── STUDY TEXT
Open MPI logo

Open MPI Development Mailing List Archives

  |   Home   |   Support   |   FAQ   |   all Development mailing list

Subject: Re: [OMPI devel] RFC: optimize probe in ob1
From: Nathan Hjelm (hjelmn_at_[hidden])
Date: 2014-02-10 19:05:30

On Tue, Feb 11, 2014 at 12:29:57AM +0100, George Bosilca wrote:
> Nathan,
> While this sounds like an optimization for highly specific application behavior, it is justifiable under some usage scenarios. I have several issues with the patch. Here are the minor ones:
> 1. It does modifications that are nor necessary to the patch itself (as an example removal of the static keyword from the mca_pml_ob1_comm_proc_t class instance).

Yeah. Not really part of the RFC. I should have removed it from the
patch. That static modifier appears to be meaningless in that context.

> 2. Moving add_fragment_to_unexpected change the meaning of the code.

The location look wrong to me. A peruse receive event may be generated
multiple times the way it was before. Doesn't matter anymore though as
peruse is on its way out.

> 3. If this change get pushed in to the trunk, the only reason for the existence of last_probed disappear. Thus, the variable should disappear as well.

I agree. That variable should go away. I will remove it from my branch now.

> 4. The last part of the patch is not related to this topic and should be pushed separately.

Bah. That shouldn't have been there either. That is a separate issue I
can fix in another commit.

> Now the most major one. With this change you alter the most performance critical piece of code, by adding a non negligible number of potential cache misses (looking for the number of elements, adding/removing an element from a queue). This deserve a careful evaluation and consideration, not only for the less likely usage pattern you describe but for the more mainstream uses.

I agree that this should be reviewed carefully. A majority of the
changes are in the unexpected message path and not in the critical path
but due to the nature of icache misses it may still have an impact. I
verified there was no impact on one system using vader and a ping-pong
benchmark. I still need to verify there is no impact to message rate
both on and off node as well as verify there is no impact on other
architectures (AMD for example is very sensitive to changes outside the
critical path).

Thanks for your comments George!


  • application/pgp-signature attachment: stored
────
── DATA SHOWN
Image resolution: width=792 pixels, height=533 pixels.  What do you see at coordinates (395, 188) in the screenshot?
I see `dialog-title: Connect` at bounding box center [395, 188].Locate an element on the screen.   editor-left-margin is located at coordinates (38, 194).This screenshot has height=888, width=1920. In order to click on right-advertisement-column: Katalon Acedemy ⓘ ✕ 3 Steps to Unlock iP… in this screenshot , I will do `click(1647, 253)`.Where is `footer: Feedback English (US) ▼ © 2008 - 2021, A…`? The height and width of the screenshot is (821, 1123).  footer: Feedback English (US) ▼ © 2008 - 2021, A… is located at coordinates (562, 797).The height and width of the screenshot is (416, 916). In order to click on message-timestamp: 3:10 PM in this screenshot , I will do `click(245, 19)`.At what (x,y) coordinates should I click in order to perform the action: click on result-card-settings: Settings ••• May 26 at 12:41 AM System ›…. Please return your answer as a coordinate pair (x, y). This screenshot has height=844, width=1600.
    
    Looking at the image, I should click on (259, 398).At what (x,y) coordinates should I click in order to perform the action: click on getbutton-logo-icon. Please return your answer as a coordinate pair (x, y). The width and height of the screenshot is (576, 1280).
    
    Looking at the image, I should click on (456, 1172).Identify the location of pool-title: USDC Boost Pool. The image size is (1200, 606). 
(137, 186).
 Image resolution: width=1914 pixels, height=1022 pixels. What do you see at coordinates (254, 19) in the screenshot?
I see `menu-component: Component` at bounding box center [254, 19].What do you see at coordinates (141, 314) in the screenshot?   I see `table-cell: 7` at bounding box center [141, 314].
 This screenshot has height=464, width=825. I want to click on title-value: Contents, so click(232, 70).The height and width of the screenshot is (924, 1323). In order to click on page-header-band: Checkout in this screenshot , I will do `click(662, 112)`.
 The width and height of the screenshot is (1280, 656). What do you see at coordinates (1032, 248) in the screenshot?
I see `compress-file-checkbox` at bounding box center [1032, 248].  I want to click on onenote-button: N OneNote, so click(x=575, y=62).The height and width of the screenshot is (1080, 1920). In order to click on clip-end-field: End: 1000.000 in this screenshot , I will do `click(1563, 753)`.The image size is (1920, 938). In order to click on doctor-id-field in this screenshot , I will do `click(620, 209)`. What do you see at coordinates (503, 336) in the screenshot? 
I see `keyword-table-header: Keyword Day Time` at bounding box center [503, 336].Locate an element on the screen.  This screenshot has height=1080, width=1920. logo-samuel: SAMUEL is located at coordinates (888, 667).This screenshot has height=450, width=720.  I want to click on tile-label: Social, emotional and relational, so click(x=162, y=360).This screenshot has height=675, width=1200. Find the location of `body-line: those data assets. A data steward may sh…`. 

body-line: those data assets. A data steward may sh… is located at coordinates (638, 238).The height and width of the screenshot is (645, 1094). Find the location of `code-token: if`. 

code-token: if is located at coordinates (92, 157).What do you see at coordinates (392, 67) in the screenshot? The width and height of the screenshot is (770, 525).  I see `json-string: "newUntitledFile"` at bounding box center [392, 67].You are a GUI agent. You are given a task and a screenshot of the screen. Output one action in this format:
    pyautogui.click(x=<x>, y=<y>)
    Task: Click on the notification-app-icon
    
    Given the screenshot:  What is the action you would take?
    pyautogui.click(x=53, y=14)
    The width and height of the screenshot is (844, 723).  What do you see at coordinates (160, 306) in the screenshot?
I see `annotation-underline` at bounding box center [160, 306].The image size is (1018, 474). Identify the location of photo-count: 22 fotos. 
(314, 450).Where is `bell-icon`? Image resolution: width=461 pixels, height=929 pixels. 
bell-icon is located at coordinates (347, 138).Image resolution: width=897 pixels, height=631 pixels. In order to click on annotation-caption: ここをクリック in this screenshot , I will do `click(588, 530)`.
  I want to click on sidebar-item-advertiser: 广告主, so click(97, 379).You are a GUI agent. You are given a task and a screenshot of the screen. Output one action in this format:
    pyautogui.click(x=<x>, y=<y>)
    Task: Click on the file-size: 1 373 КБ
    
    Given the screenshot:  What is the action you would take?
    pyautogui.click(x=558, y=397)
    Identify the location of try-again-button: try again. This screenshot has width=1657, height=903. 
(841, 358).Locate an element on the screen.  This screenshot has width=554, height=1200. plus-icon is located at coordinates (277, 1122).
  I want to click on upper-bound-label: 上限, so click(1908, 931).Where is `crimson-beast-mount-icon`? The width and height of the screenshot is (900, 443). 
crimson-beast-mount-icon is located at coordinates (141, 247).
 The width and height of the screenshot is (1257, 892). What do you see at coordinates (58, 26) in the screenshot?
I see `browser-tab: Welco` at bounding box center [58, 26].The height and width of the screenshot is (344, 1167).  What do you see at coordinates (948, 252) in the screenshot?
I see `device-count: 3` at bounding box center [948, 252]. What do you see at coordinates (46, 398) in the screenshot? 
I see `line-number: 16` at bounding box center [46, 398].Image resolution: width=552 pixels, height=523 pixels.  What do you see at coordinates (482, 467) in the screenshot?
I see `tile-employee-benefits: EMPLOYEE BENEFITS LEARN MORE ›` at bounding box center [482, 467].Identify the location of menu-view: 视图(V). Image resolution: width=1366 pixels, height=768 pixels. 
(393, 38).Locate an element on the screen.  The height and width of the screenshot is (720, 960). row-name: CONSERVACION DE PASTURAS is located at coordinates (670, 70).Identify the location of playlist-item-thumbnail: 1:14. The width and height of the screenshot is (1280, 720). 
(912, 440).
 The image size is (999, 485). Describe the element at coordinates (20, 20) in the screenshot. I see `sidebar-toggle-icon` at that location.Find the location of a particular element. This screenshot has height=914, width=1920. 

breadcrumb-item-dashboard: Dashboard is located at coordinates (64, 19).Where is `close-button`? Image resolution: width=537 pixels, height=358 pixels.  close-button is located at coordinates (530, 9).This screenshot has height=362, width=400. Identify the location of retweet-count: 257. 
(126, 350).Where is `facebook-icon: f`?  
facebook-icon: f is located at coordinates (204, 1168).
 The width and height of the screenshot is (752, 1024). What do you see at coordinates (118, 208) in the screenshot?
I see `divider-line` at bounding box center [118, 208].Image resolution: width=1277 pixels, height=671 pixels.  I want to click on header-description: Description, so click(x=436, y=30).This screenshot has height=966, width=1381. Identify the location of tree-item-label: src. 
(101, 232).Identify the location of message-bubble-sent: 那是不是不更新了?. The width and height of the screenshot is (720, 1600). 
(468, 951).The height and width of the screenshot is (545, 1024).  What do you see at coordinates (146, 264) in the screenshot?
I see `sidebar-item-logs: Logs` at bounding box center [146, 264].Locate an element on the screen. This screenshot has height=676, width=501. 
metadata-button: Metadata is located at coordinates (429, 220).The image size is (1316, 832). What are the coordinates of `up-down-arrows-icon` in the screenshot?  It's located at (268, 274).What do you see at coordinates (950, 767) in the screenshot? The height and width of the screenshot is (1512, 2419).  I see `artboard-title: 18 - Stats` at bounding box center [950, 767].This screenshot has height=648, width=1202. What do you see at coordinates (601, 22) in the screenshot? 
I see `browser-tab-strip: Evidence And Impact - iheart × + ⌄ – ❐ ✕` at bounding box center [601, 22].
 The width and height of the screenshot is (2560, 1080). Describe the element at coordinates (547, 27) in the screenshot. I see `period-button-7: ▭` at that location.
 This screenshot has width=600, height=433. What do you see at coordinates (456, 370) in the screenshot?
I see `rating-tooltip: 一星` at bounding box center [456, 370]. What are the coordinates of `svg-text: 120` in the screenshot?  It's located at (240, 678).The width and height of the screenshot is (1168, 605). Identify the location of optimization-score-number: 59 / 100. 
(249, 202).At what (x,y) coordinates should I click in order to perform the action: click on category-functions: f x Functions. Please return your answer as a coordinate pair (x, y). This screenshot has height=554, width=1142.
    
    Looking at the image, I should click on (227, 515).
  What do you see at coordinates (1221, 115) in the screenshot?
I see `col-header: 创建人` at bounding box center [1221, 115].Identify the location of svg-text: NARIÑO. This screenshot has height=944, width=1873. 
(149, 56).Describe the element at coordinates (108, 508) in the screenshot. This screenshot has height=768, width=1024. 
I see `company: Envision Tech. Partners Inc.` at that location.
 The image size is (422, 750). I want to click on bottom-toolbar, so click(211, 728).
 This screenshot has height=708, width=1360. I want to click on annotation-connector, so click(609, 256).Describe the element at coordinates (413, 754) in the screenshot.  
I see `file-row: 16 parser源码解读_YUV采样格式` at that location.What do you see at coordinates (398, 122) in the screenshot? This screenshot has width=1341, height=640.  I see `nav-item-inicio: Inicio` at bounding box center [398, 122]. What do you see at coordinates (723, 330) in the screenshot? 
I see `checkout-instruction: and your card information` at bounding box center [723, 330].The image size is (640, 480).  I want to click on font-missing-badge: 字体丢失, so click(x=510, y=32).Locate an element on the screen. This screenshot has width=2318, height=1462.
────
WHAT THIS TASK INVOLVES » Update the part of the mailing list reply on optimizing probe in ob1 that opens with the words containing "The location look" and closes with "my branch now.", writing it out again with "branch" changed to "fork".

SOLUTION TO THE PROBLEM »
The location look wrong to me. A peruse receive event may be generated
multiple times the way it was before. Doesn't matter anymore though as
peruse is on its way out.

> 3. If this change get pushed in to the trunk, the only reason for the existence of last_probed disappear. Thus, the variable should disappear as well.

I agree. That variable should go away. I will remove it from my fork now.